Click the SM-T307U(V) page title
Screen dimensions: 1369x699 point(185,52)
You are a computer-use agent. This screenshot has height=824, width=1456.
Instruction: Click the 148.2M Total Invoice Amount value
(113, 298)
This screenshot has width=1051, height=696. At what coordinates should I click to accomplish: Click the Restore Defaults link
───
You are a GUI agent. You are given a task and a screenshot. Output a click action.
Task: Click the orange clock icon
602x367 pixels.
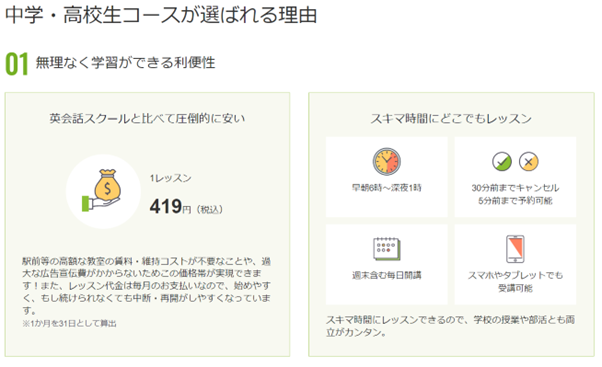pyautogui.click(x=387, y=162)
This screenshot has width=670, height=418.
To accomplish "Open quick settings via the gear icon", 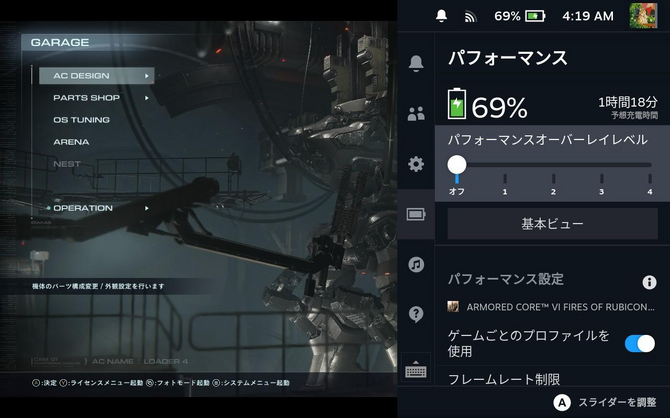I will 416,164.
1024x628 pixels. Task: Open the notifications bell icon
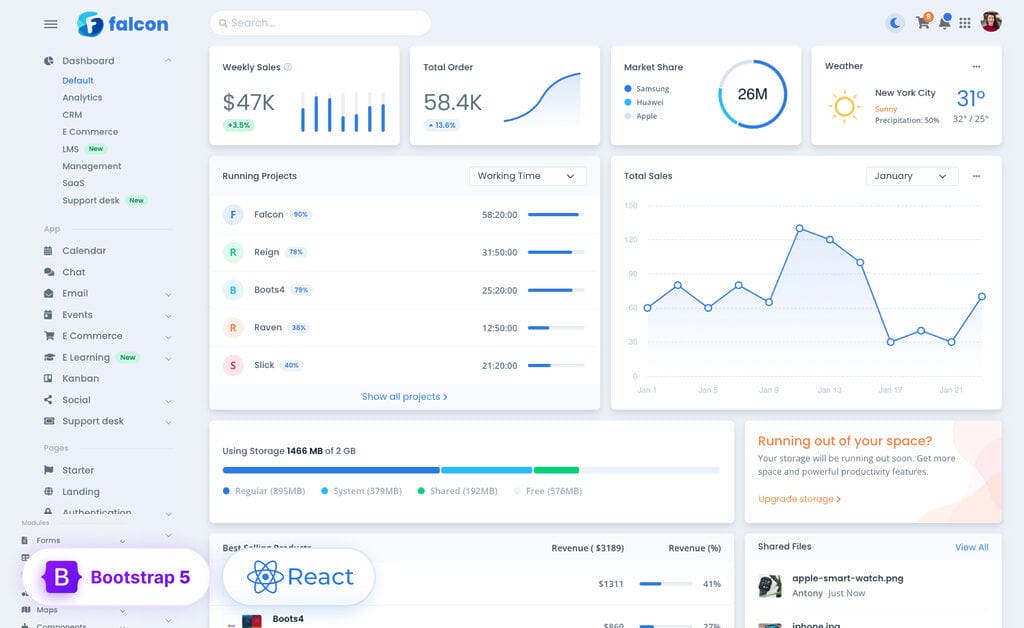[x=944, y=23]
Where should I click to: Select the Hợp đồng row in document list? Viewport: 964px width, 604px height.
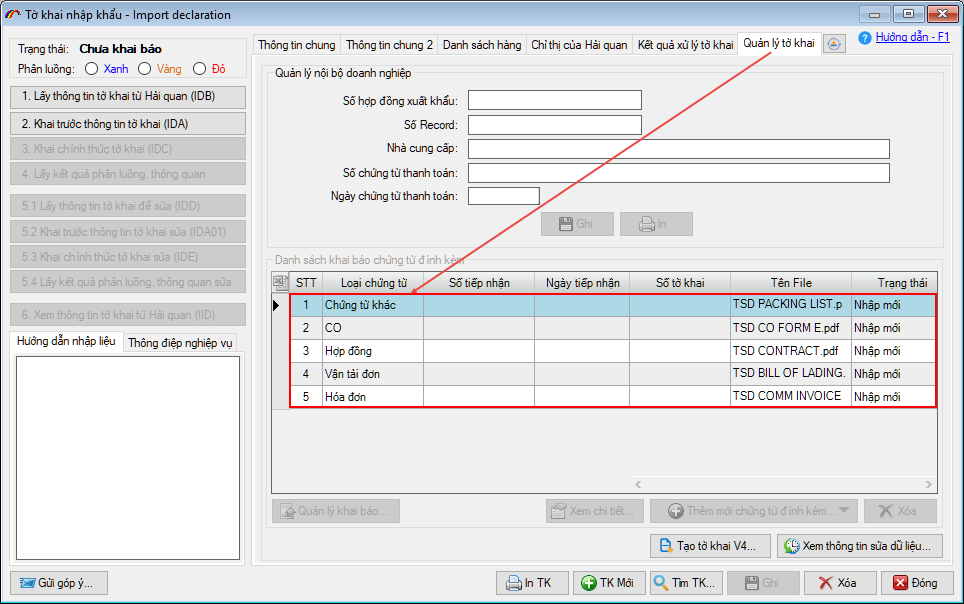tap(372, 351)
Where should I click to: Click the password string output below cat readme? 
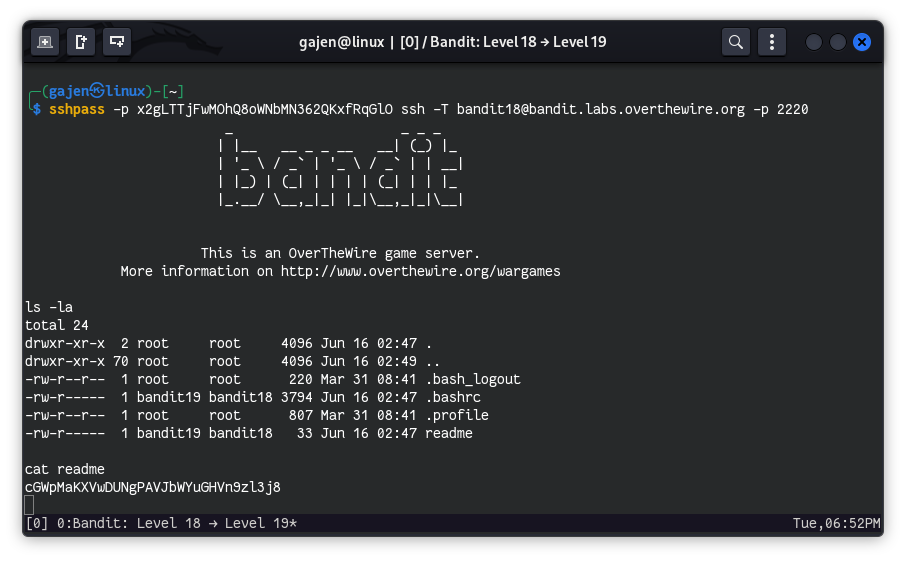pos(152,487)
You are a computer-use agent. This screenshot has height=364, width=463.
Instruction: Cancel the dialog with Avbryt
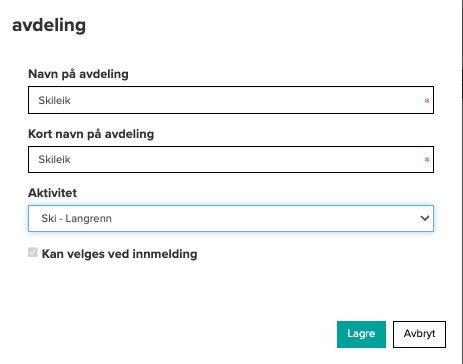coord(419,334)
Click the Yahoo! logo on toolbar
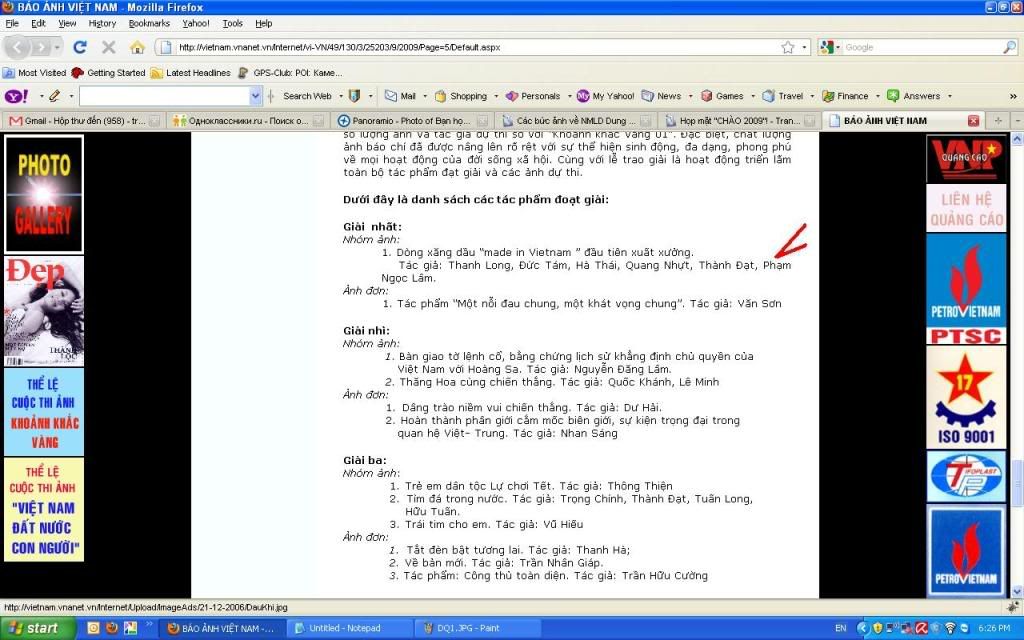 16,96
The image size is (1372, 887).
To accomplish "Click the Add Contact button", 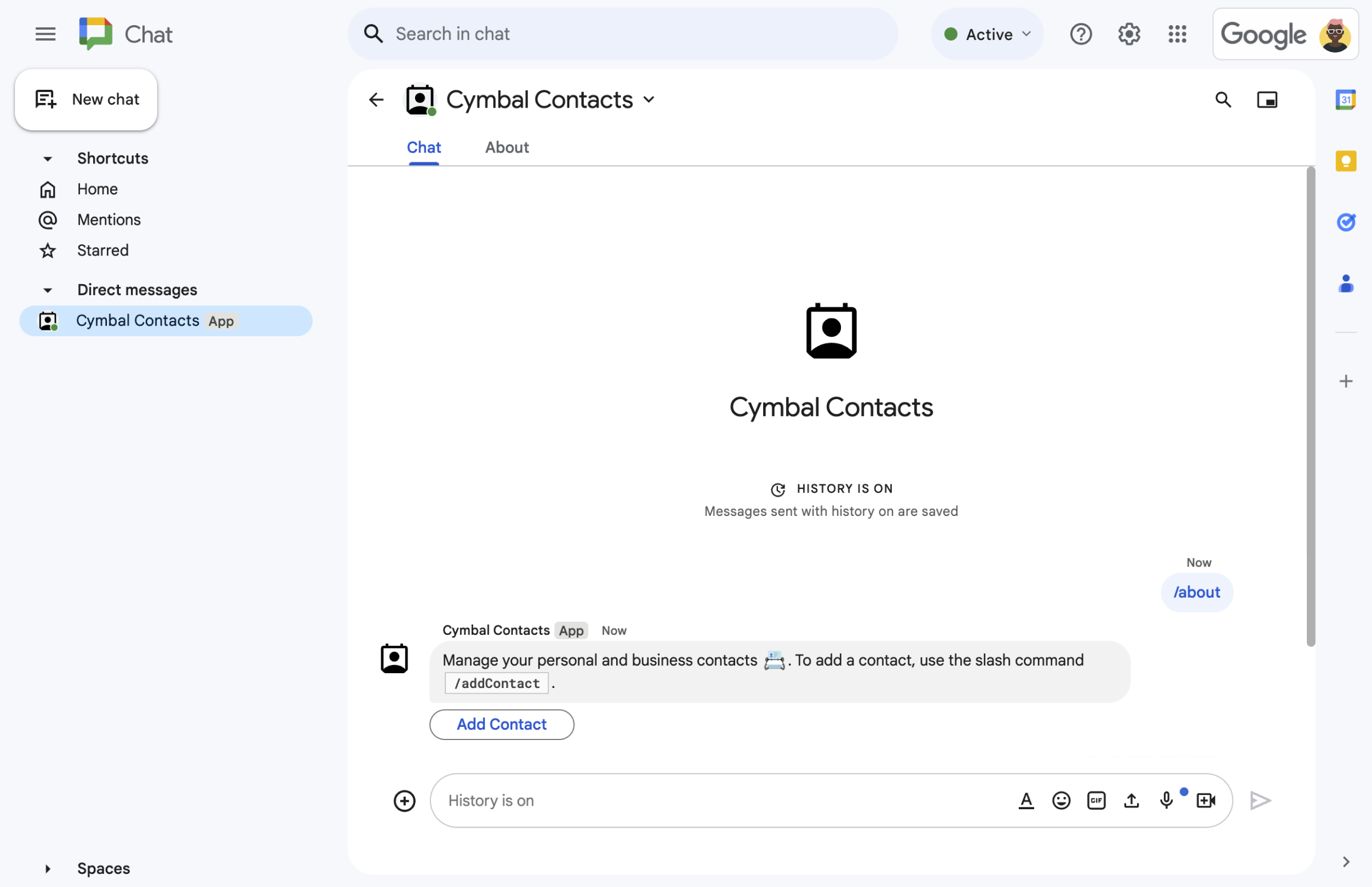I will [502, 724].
───
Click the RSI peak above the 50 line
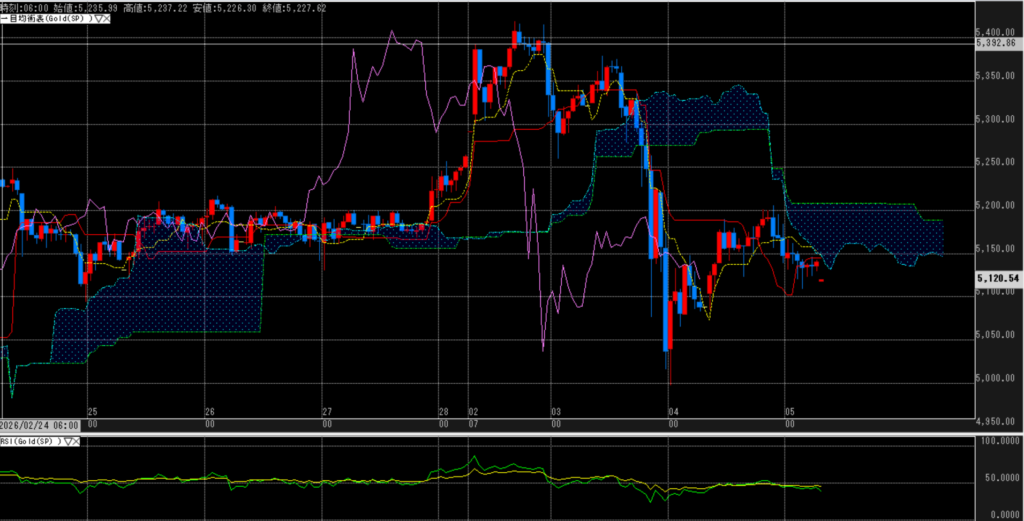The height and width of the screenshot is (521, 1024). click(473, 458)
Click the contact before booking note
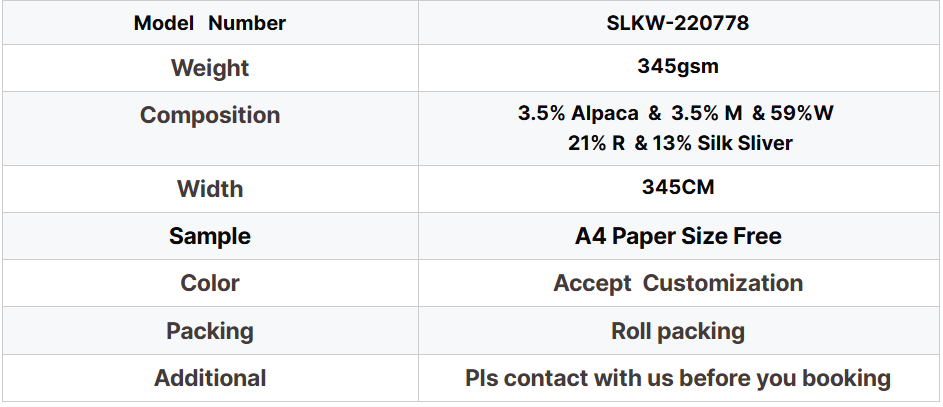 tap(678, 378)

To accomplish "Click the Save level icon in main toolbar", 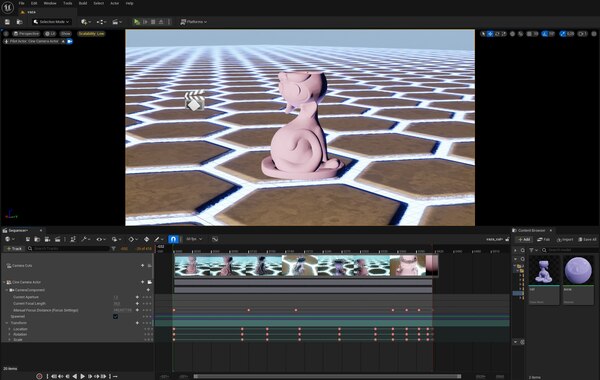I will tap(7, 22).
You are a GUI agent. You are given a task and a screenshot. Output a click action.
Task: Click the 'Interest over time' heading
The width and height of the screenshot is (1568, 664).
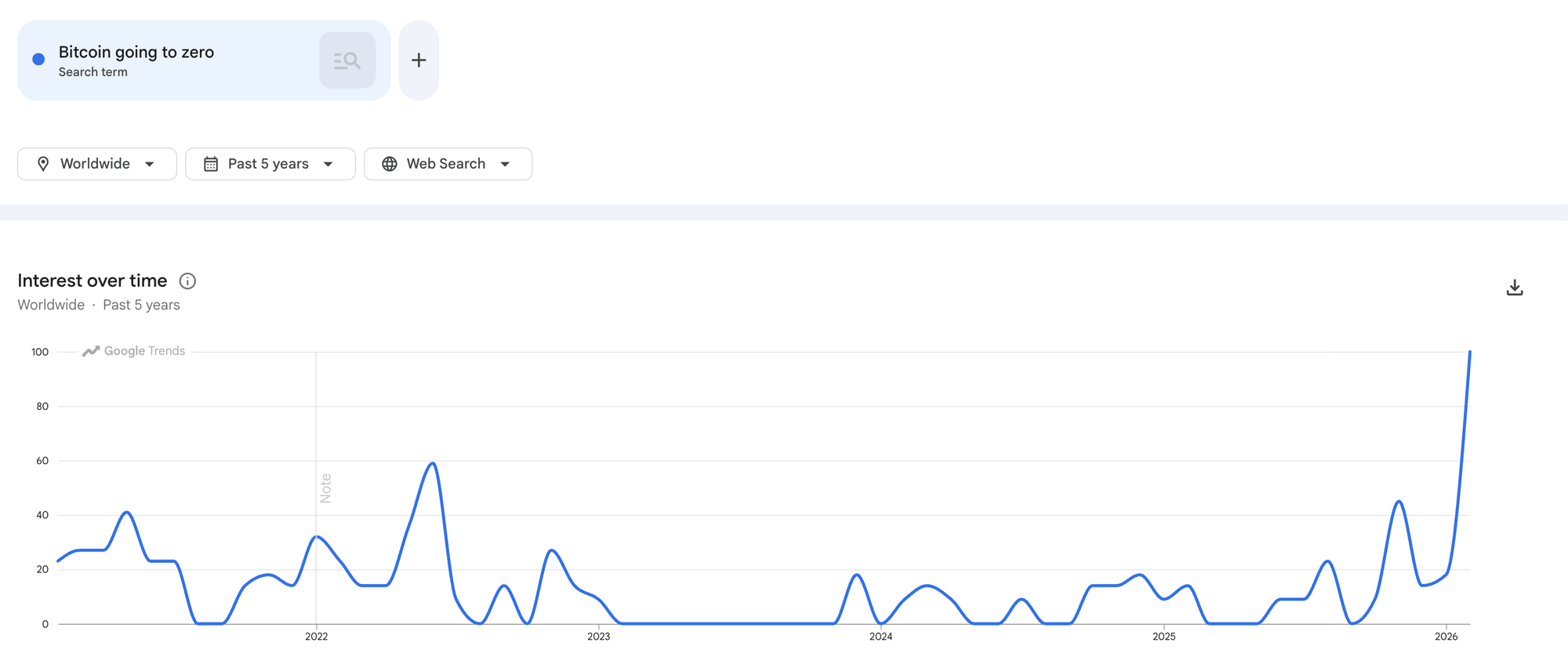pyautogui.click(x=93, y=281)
───
Problem to solve => Give the lines of the material above, from the line containing "has height=824, width=1456." through the line containing "This screenshot has width=1051, height=696.", as a JSON list of strings with one string per line and blank lines omitted.

Full solution =>
[
  "You are a computer-use agent. This screenshot has height=824, width=1456.",
  "Instruction: Click the 148.2M Total Invoice Amount value",
  "(113, 298)",
  "This screenshot has width=1051, height=696. At what coordinates should I click to accomplish: Click the Restore Defaults link"
]